SHF PROPERTY MANAGEMENT LTD - Analysis Report

Company Number: 13737449

Analysis Date: 2025-07-19 11:53 UTC

  1. Credit Opinion: APPROVE with caution. SHF Property Management Ltd demonstrates a stable asset base primarily in fixed assets (investment properties) with modest equity growth year-over-year. However, the company shows persistent negative net current assets, indicating working capital constraints and potential liquidity risks. The substantial current liabilities (£350,000) relative to low current assets (£8,269) requires monitoring, but the directors' continued investment and the absence of overdue filings support creditworthiness for modest lending, ideally secured against fixed assets or with covenant conditions.
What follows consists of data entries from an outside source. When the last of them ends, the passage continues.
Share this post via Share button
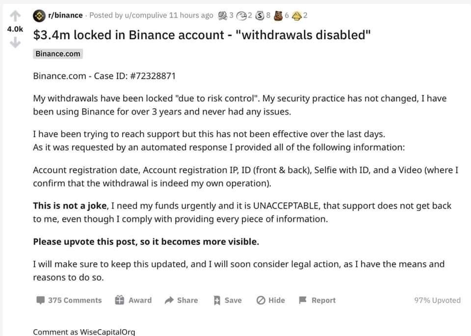Screen dimensions: 471x336 tap(181, 300)
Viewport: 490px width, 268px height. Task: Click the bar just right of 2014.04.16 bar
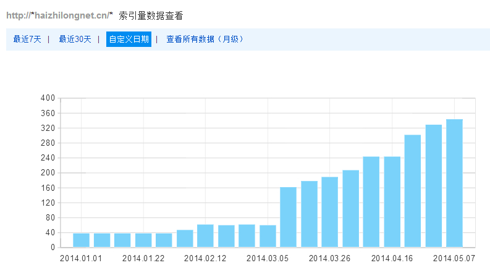click(x=413, y=191)
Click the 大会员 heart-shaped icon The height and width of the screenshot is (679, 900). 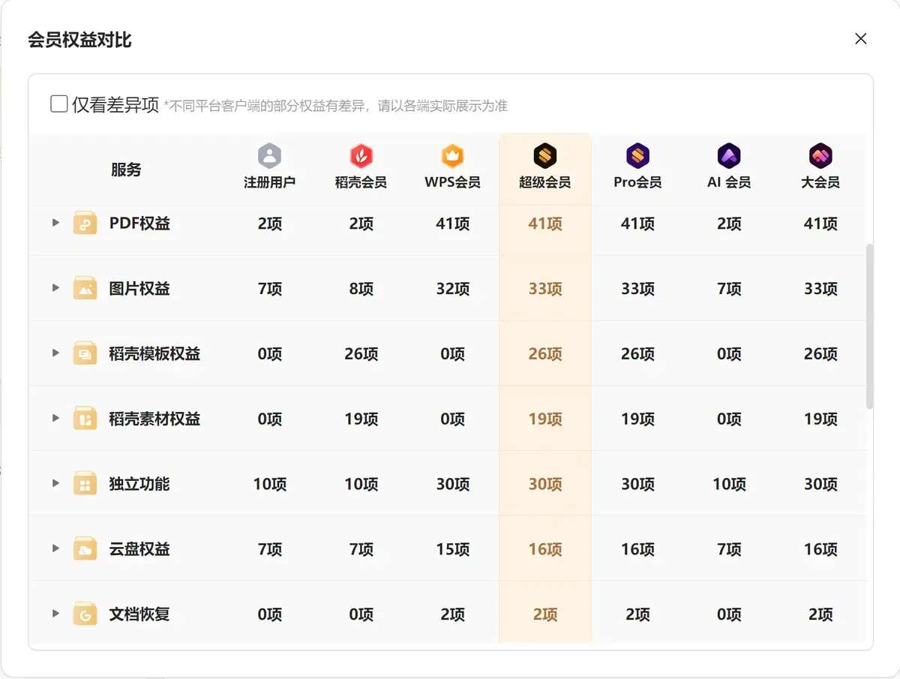(821, 156)
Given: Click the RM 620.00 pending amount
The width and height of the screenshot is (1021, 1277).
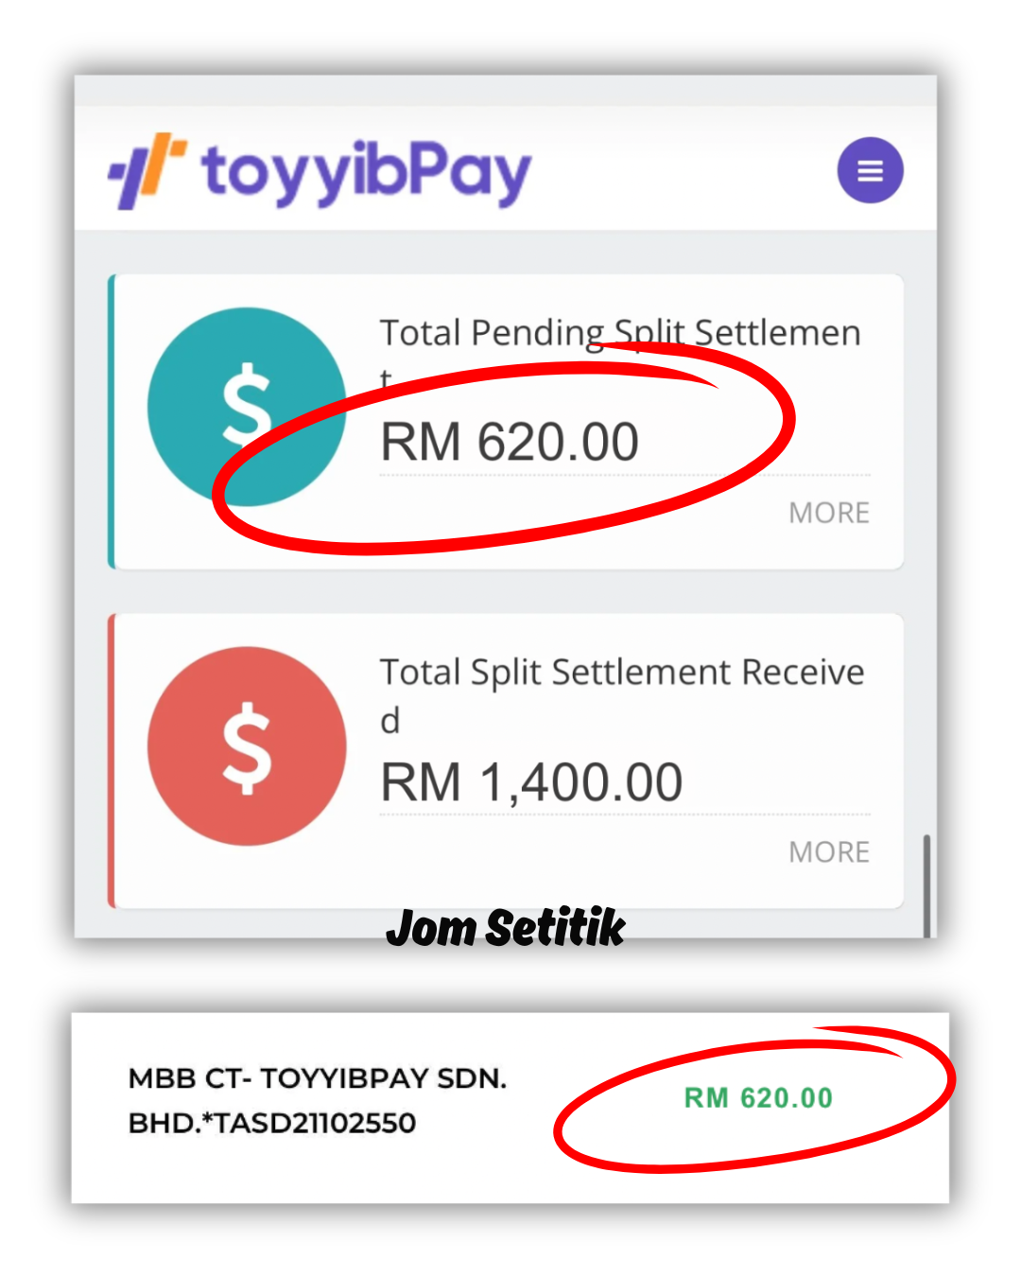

  2. Financial Strength: The company holds significant fixed assets valued at approximately £526k, which are its main strength, representing investment property valued at fair market. Shareholders’ funds have grown from £84.5k (2022) to £97.2k (2023), indicating modest retained earnings accumulation and a positive equity trajectory. However, net current liabilities of roughly £57k highlight ongoing short-term funding gaps. Long-term liabilities of £350k are stable but sizeable relative to equity, implying moderate gearing. Deferred tax provisions also reflect timing differences but are not unusual.

  3. Cash Flow Assessment: Cash reserves are low at £8,269, less than 3% of current liabilities, suggesting tight liquidity. Debtors are negligible, so cash flow from receivables is minimal. Negative net working capital suggests the firm relies on long-term financing or shareholder support to cover short-term obligations. The absence of overdue filings and stable directors’ involvement imply ongoing cash management discipline, but liquidity risk remains a concern for increased credit exposure.

  4. Monitoring Points:

  • Current ratio and net working capital trends to assess liquidity improvement or deterioration.
  • Timely servicing of the £350k long-term liabilities and any changes in gearing.
  • Cash flow from operations and any changes in debtor or creditor balances.
  • Any material changes in property valuations or impairment.
  • Directors’ continued support or capital injections if working capital issues persist.